Though I know it was disappointing to my family at home that I didn’t come home, I realize that I just was not ready. I did not want to have to say my goodbyes all over again. What a treat it was too to be with a family of people that grew up in West Africa. One of the things I was probably the most anxious about going home to was the “celebrity” status. You know, running into people all over town who expect soundbyte responses to “How is Africa?” “What’s it like” and waiting for a 30 second or less response. I know that I’ll have to deal with all that eventually when I’m home over the summer, but I think that by then I’ll be able to handle it much more graciously. The idea of telling the story over and over again is exhausting though. This is why I love having a blog so much! I feel like those of you who really care will follow along and then I won’t have nearly as much story-telling ground to cover when I come back.
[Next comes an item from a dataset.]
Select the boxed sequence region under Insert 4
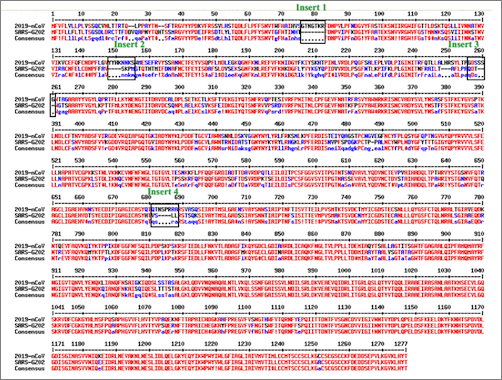Screen dimensions: 502x380 165,215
Coming back to Senegal has been an unexpected piece of cake. I spent a few days in Dakar with other volunteers who were coming back in from vacations, so that we could hit “critical mass” for the long voyage back to the desert. I was so thrilled to come back to site and to my family, and my work. I feel rested, restored, re-motivated, and ready to put in some serious work time before the hot season smothers all good intentions to get anything done. Since I’ve been back I’ve just been on cloud nine. I mean, so little bothers me anymore! I’m not sure if that’s a product of my own adaptation to life here, or the cool season. Probably some of both. Truly though, the cool season is like 5 zillion times more tolerable than the rest of the year. Too bad it’s mostly over by March. I actually fear the hot season. Even thinking about it makes me anxious and miserable.

But for now, I’m thrilled to be back, work has taken off again, I’m the perfect level of busy, my Pulaar rocks, and life is wonderful!